McKinnon convened a meeting with his team, drawing up a chart of all the
stages. “I said, ‘Guys, take a look. This can be done here. This can be done
here. This can be done here.’” Claiming impossibility at first, “finally the
team looked at me and said, ‘Huh.’”
What gave
Mr. McKinnon confidence initially was that Cotswold held onto a tiny piece of
the yarn-dyed shirting business that involved uniforms for the Metro-North and
Long Island Railroads.
“The
transit workers that take your ticket wear a yarn-dyed shirt,” Mr. McKinnon
said. “They’ve got that little pinstriped shirt.”
The shirts
weren’t sportswear, the pattern wasn’t complex, but it meant the manufacturing
of flannel was theoretically possible.
It was the
expertise, the artistry, that remained a concern. The dyeing process, the way
color takes to yarn, is both a science and an art. So is the laying of a warp
and a weft. So is napping. Was anyone left who knew how to do it for flannel?
In May, Mr.

• **Job 1**:
Please rewrite the article's passage between "McKinnon convened a" and "was theoretically possible.", inclusive, replacing "Cotswold" with "the mill".
• **Job 2**:
Name each part of the work that the article describes as both a science and an art.
The material that follows has no connection to the article.

• **Dataset content**:
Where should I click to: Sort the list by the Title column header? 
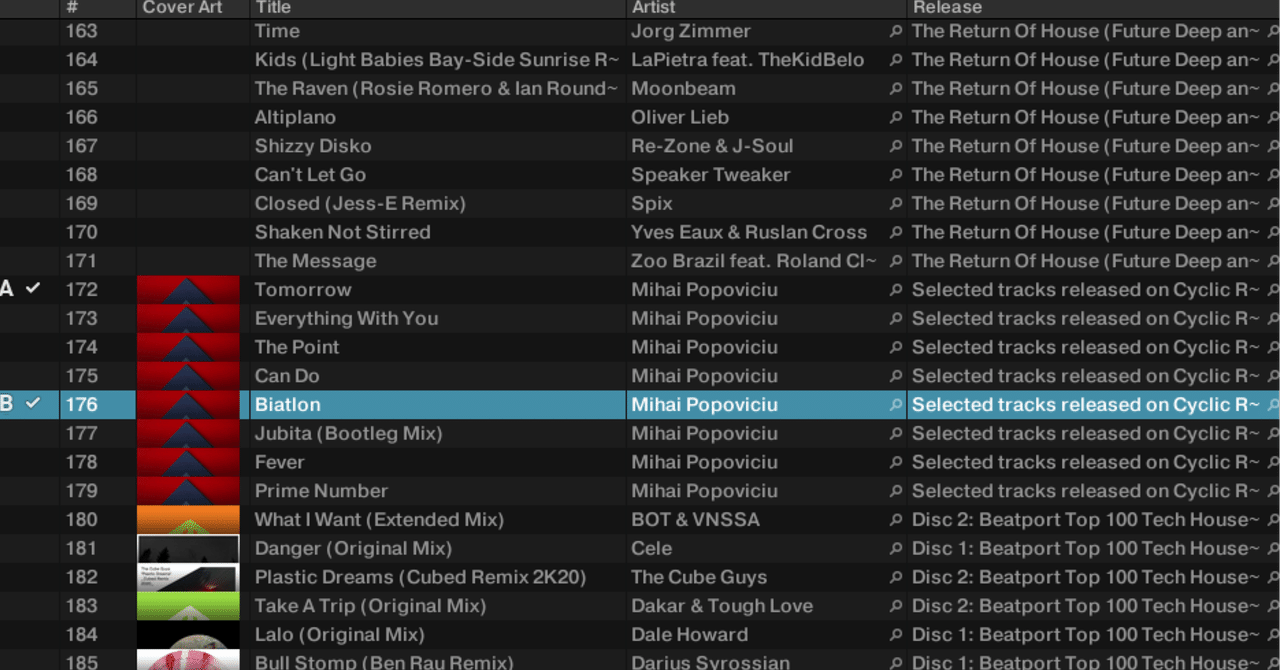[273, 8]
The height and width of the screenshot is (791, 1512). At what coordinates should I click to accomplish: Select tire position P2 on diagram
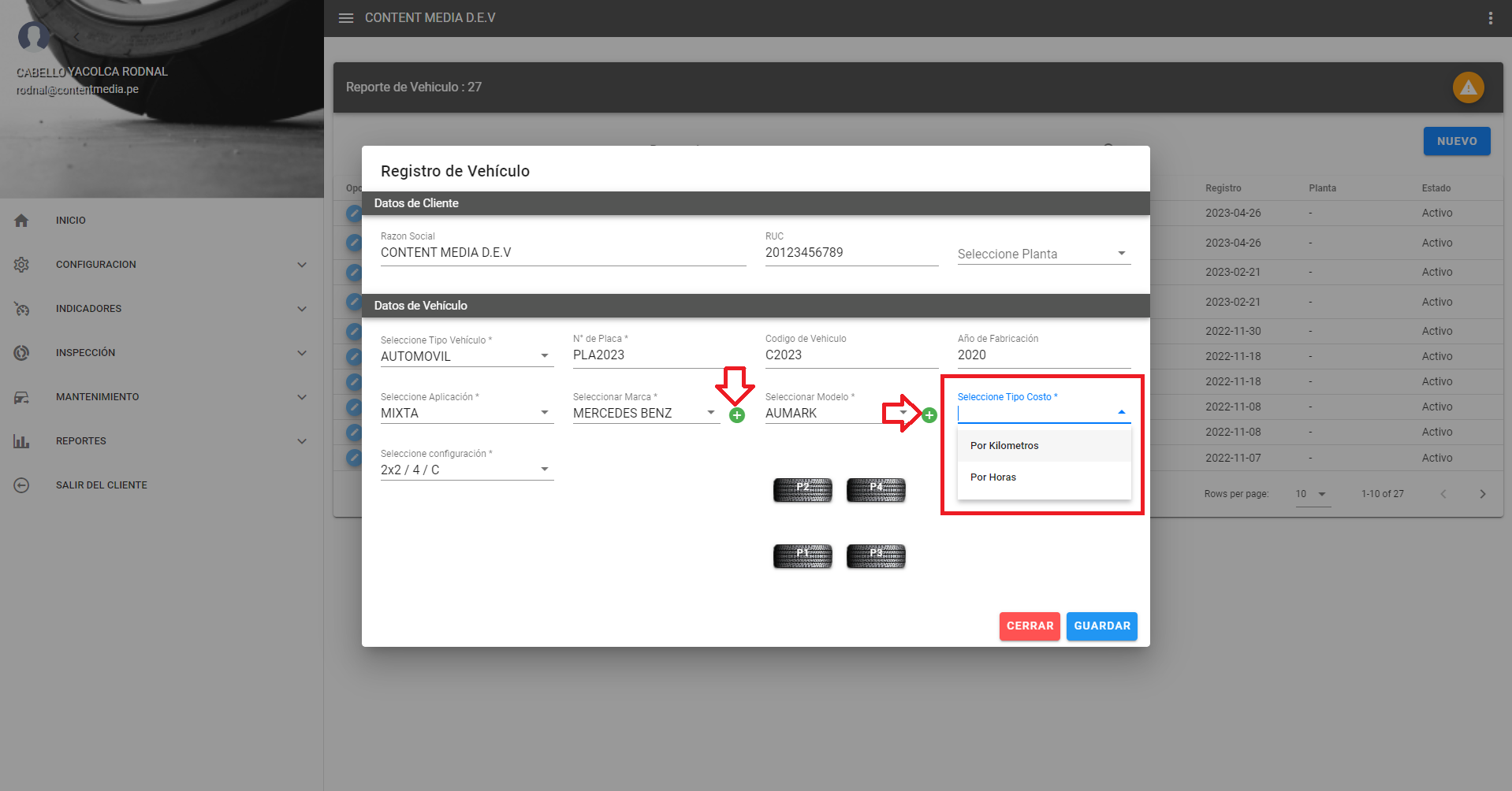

• **Output 1**:
McKinnon convened a meeting with his team, drawing up a chart of all the
stages. “I said, ‘Guys, take a look. This can be done here. This can be done
here. This can be done here.’” Claiming impossibility at first, “finally the
team looked at me and said, ‘Huh.’”
What gave
Mr. McKinnon confidence initially was that the mill held onto a tiny piece of
the yarn-dyed shirting business that involved uniforms for the Metro-North and
Long Island Railroads.
“The
transit workers that take your ticket wear a yarn-dyed shirt,” Mr. McKinnon
said. “They’ve got that little pinstriped shirt.”
The shirts
weren’t sportswear, the pattern wasn’t complex, but it meant the manufacturing
of flannel was theoretically possible.

• **Output 2**:
The dyeing process (the way color takes to yarn), the laying of a warp and a weft, and napping.